[start of RECORDED DATA]

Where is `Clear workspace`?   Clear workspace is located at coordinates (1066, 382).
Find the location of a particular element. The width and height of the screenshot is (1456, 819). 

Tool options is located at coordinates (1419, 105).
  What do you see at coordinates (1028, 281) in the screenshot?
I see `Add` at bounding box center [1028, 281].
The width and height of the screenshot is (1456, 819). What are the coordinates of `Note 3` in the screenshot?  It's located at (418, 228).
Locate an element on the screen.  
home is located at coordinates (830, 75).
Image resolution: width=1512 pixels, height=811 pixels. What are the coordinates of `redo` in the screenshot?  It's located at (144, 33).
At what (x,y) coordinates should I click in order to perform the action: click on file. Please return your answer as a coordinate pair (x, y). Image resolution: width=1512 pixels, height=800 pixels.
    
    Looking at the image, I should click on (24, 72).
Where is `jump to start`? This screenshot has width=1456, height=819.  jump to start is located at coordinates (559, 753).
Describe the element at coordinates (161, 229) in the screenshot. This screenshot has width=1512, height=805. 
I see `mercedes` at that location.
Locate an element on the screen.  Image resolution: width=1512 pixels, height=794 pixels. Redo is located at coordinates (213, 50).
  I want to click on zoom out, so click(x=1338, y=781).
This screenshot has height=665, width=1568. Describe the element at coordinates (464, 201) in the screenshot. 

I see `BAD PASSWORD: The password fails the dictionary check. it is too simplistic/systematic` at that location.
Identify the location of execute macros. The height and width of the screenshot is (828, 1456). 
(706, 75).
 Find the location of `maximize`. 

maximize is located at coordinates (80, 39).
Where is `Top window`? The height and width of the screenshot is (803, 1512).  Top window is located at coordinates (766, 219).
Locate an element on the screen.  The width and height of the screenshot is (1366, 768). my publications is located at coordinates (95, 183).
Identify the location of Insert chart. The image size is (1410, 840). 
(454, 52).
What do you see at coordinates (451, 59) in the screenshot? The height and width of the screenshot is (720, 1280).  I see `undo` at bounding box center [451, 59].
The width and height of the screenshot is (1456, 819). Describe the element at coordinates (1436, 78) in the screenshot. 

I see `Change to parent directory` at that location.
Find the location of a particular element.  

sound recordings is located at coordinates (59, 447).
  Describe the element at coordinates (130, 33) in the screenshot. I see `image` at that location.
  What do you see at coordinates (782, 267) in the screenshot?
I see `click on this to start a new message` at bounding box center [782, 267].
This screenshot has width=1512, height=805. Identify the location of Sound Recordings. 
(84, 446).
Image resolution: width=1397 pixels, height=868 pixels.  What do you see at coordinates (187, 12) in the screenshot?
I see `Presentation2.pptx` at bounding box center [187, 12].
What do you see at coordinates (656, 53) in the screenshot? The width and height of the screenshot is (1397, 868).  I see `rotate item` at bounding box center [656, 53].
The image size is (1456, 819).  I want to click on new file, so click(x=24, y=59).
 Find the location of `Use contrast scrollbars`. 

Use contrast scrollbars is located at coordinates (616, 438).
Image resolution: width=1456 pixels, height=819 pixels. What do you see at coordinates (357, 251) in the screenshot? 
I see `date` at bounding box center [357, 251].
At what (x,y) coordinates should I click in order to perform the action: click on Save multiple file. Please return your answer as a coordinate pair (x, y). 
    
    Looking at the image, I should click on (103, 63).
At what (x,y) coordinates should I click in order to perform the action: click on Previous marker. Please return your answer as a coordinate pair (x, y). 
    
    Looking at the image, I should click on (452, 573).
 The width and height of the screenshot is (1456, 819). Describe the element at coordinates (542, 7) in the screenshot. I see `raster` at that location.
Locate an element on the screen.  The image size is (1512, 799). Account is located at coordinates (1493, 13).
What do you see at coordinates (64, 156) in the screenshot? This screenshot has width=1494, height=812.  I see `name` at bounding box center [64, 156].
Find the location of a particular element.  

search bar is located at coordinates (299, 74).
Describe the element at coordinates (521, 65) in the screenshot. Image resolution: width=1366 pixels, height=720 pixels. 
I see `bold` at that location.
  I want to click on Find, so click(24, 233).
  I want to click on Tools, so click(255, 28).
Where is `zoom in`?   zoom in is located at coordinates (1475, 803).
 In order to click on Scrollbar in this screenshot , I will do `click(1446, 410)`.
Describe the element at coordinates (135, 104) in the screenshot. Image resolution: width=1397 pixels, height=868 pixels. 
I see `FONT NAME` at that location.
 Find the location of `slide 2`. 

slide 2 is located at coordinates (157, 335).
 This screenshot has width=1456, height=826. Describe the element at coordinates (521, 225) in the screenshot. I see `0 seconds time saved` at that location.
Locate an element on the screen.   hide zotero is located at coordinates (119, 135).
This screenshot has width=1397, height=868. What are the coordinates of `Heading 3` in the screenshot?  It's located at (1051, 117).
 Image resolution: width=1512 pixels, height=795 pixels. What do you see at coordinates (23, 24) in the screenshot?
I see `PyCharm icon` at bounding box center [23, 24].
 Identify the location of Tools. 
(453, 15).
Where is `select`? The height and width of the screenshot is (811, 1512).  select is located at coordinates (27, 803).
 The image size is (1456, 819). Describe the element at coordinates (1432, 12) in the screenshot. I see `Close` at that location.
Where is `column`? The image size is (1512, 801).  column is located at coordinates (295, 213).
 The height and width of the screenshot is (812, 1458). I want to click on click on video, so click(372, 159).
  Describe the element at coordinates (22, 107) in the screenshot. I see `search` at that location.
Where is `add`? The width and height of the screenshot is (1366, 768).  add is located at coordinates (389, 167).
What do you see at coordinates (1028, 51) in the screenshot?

[end of RECORDED DATA]

• [WHAT IS ASKED]:
Reproduce the material above in full, changing every "Locate an element on the screen" to "Point out an element on the screen" and keeping everything else the same.

• [EXERCISE RESPONSE]:
Where is `Clear workspace`?   Clear workspace is located at coordinates (1066, 382).
Find the location of a particular element. The width and height of the screenshot is (1456, 819). 

Tool options is located at coordinates (1419, 105).
  What do you see at coordinates (1028, 281) in the screenshot?
I see `Add` at bounding box center [1028, 281].
The width and height of the screenshot is (1456, 819). What are the coordinates of `Note 3` in the screenshot?  It's located at (418, 228).
Point out an element on the screen.  
home is located at coordinates (830, 75).
Image resolution: width=1512 pixels, height=811 pixels. What are the coordinates of `redo` in the screenshot?  It's located at (144, 33).
At what (x,y) coordinates should I click in order to perform the action: click on file. Please return your answer as a coordinate pair (x, y). Image resolution: width=1512 pixels, height=800 pixels.
    
    Looking at the image, I should click on (24, 72).
Where is `jump to start`? This screenshot has width=1456, height=819.  jump to start is located at coordinates (559, 753).
Describe the element at coordinates (161, 229) in the screenshot. This screenshot has width=1512, height=805. 
I see `mercedes` at that location.
Point out an element on the screen.  Image resolution: width=1512 pixels, height=794 pixels. Redo is located at coordinates (213, 50).
  I want to click on zoom out, so click(x=1338, y=781).
This screenshot has height=665, width=1568. Describe the element at coordinates (464, 201) in the screenshot. 

I see `BAD PASSWORD: The password fails the dictionary check. it is too simplistic/systematic` at that location.
Identify the location of execute macros. The height and width of the screenshot is (828, 1456). 
(706, 75).
 Find the location of `maximize`. 

maximize is located at coordinates (80, 39).
Where is `Top window`? The height and width of the screenshot is (803, 1512).  Top window is located at coordinates (766, 219).
Point out an element on the screen.  The width and height of the screenshot is (1366, 768). my publications is located at coordinates (95, 183).
Identify the location of Insert chart. The image size is (1410, 840). 
(454, 52).
What do you see at coordinates (451, 59) in the screenshot? The height and width of the screenshot is (720, 1280).  I see `undo` at bounding box center [451, 59].
The width and height of the screenshot is (1456, 819). Describe the element at coordinates (1436, 78) in the screenshot. 

I see `Change to parent directory` at that location.
Find the location of a particular element.  

sound recordings is located at coordinates (59, 447).
  Describe the element at coordinates (130, 33) in the screenshot. I see `image` at that location.
  What do you see at coordinates (782, 267) in the screenshot?
I see `click on this to start a new message` at bounding box center [782, 267].
This screenshot has width=1512, height=805. Identify the location of Sound Recordings. 
(84, 446).
Image resolution: width=1397 pixels, height=868 pixels.  What do you see at coordinates (187, 12) in the screenshot?
I see `Presentation2.pptx` at bounding box center [187, 12].
What do you see at coordinates (656, 53) in the screenshot? The width and height of the screenshot is (1397, 868).  I see `rotate item` at bounding box center [656, 53].
The image size is (1456, 819).  I want to click on new file, so click(x=24, y=59).
 Find the location of `Use contrast scrollbars`. 

Use contrast scrollbars is located at coordinates (616, 438).
Image resolution: width=1456 pixels, height=819 pixels. What do you see at coordinates (357, 251) in the screenshot? 
I see `date` at bounding box center [357, 251].
At what (x,y) coordinates should I click in order to perform the action: click on Save multiple file. Please return your answer as a coordinate pair (x, y). 
    
    Looking at the image, I should click on (103, 63).
At what (x,y) coordinates should I click in order to perform the action: click on Previous marker. Please return your answer as a coordinate pair (x, y). 
    
    Looking at the image, I should click on (452, 573).
 The width and height of the screenshot is (1456, 819). Describe the element at coordinates (542, 7) in the screenshot. I see `raster` at that location.
Point out an element on the screen.  The image size is (1512, 799). Account is located at coordinates (1493, 13).
What do you see at coordinates (64, 156) in the screenshot? This screenshot has width=1494, height=812.  I see `name` at bounding box center [64, 156].
Find the location of a particular element.  

search bar is located at coordinates (299, 74).
Describe the element at coordinates (521, 65) in the screenshot. Image resolution: width=1366 pixels, height=720 pixels. 
I see `bold` at that location.
  I want to click on Find, so click(24, 233).
  I want to click on Tools, so click(255, 28).
Where is `zoom in`?   zoom in is located at coordinates (1475, 803).
 In order to click on Scrollbar in this screenshot , I will do `click(1446, 410)`.
Describe the element at coordinates (135, 104) in the screenshot. Image resolution: width=1397 pixels, height=868 pixels. 
I see `FONT NAME` at that location.
 Find the location of `slide 2`. 

slide 2 is located at coordinates (157, 335).
 This screenshot has width=1456, height=826. Describe the element at coordinates (521, 225) in the screenshot. I see `0 seconds time saved` at that location.
Point out an element on the screen.   hide zotero is located at coordinates (119, 135).
This screenshot has width=1397, height=868. What are the coordinates of `Heading 3` in the screenshot?  It's located at (1051, 117).
 Image resolution: width=1512 pixels, height=795 pixels. What do you see at coordinates (23, 24) in the screenshot?
I see `PyCharm icon` at bounding box center [23, 24].
 Identify the location of Tools. 
(453, 15).
Where is `select`? The height and width of the screenshot is (811, 1512).  select is located at coordinates (27, 803).
 The image size is (1456, 819). Describe the element at coordinates (1432, 12) in the screenshot. I see `Close` at that location.
Where is `column`? The image size is (1512, 801).  column is located at coordinates (295, 213).
 The height and width of the screenshot is (812, 1458). I want to click on click on video, so click(372, 159).
  Describe the element at coordinates (22, 107) in the screenshot. I see `search` at that location.
Where is `add`? The width and height of the screenshot is (1366, 768).  add is located at coordinates (389, 167).
What do you see at coordinates (1028, 51) in the screenshot?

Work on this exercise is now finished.